The Free Beacon also obtained a copy of Harris’s October 1987 job application for a law clerk position in the Alameda County district attorney’s office. On that form, Harris, who was in law school at the time, listed several jobs—including a month-long clerical job at a stock brokerage—in a section that asked her to list every position she held in the last 10 years. McDonald’s is absent.

Harris lists three jobs on the application and five in total on an attached résumé, according to the documents, obtained through a public records request. Harris, who submitted the application as a second-year student at then-University of California, Hastings College of the Law, included granular life experience on her résumé—"extensive travel in India, Africa, [and] Europe" and "lived in Montreal, Canada for six years"—but not McDonald’s.

Politicians who worked menial food service jobs as teens are often quick to mention it as proof of their working class bona fides. Future president Barack Obama, during his 2008 campaign, said his first job scooping ice cream at a Baskin-Robbins in Honolulu instilled in him the virtues of responsibility and hard work.

But unlike Harris, there was no mystery surrounding Obama’s first job. News outlets published the address of the restaurant. Photographers posted pictures of the establishment online. Baskin-Robbins proudly touts on its website that Obama used to scoop ice cream for the chain. The manager of the store quipped after the 2008 election that she was somewhat of a media professional after having dealt with reporters from Good Morning America, CNN, and a television station from Norway asking questions about Obama.

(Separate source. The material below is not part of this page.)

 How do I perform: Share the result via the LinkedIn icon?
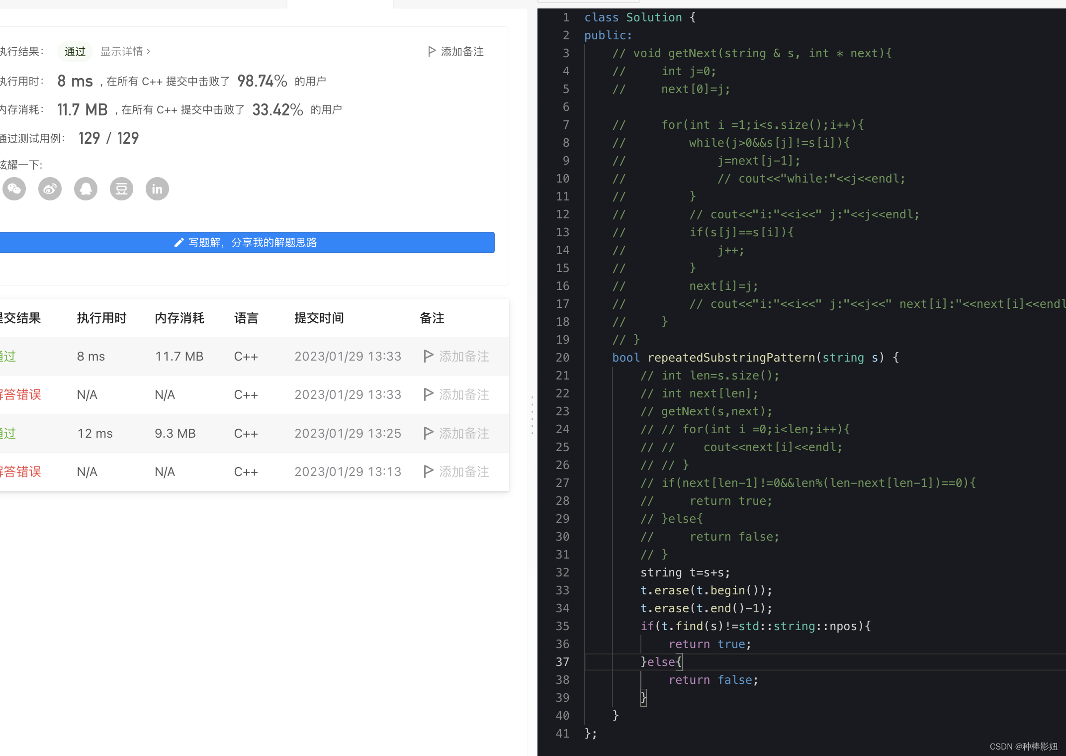(157, 189)
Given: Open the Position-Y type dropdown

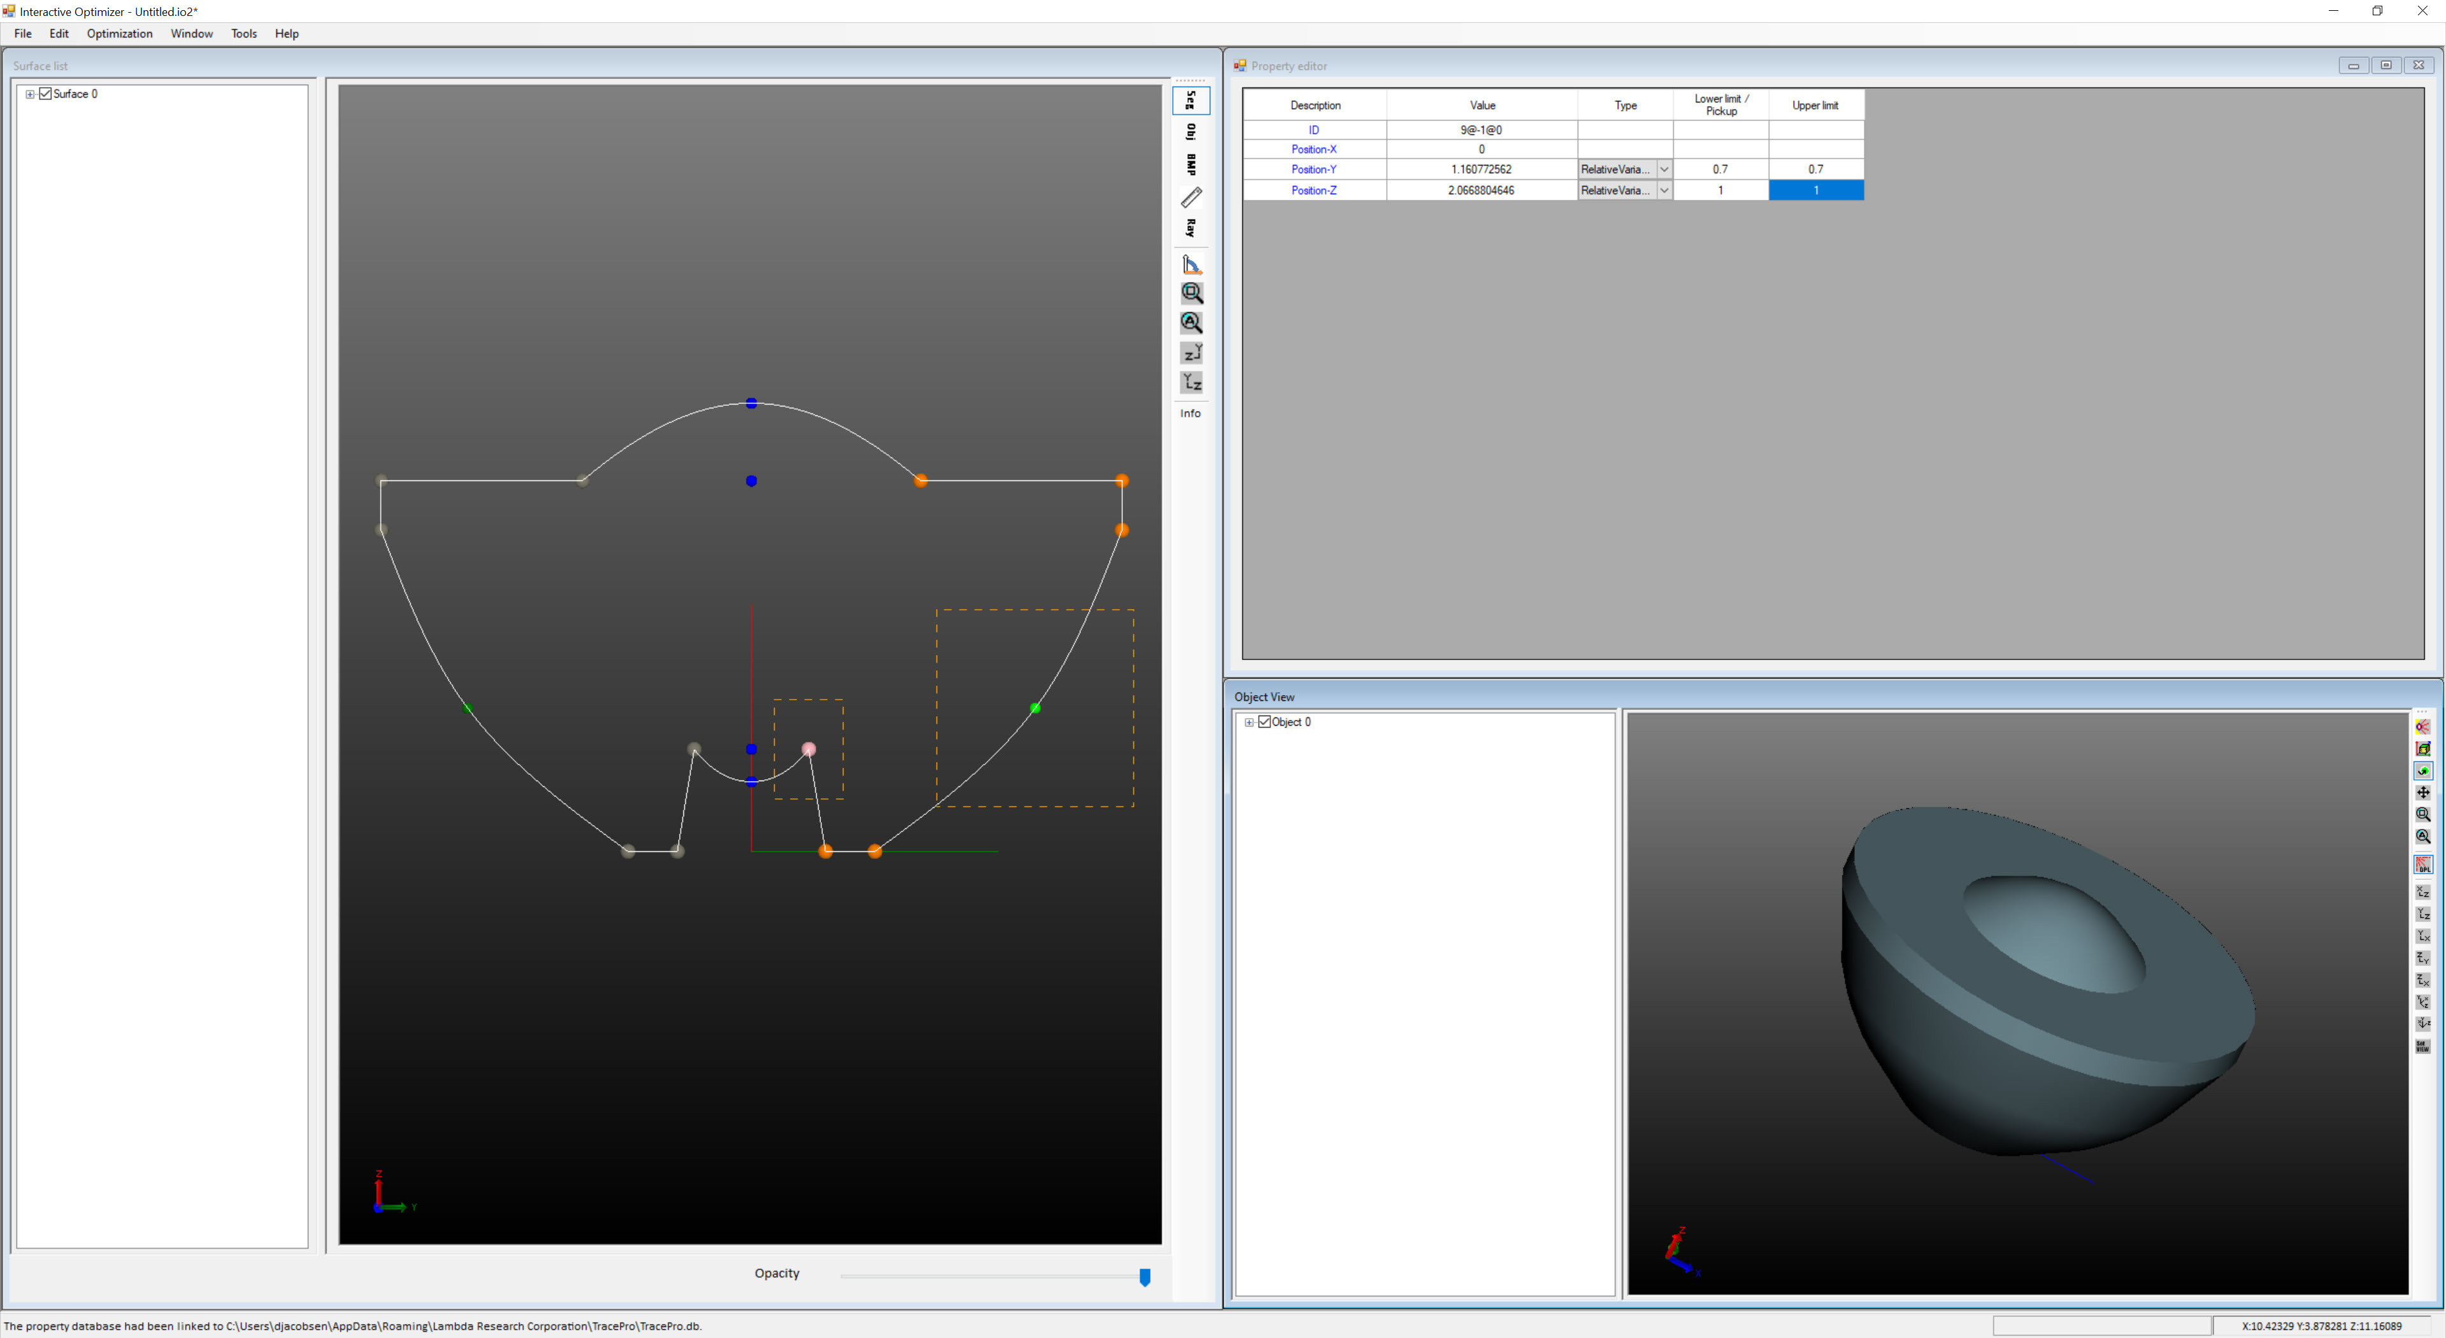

"Now I’m used to talking to reporters," the Baskin-Robbins manager, Sherill Fernandez, told the Los Angeles Times in 2009. "It’s always the same question. And the same answers."

The same can’t be said for Harris. Though the Times reported she worked at a franchise in Alameda, her campaign has not provided any more details to other news organizations. The previous owner of an Alameda McDonald’s that opened in 1982—one year before Harris would have worked there—did not respond to a request for comment.

The McDonald’s Corporation, which is proud of its 84-year history and employs a full-time archivist as its official historian, did not return several requests for comment. It has made no comment on Harris’s claims to have done the fries.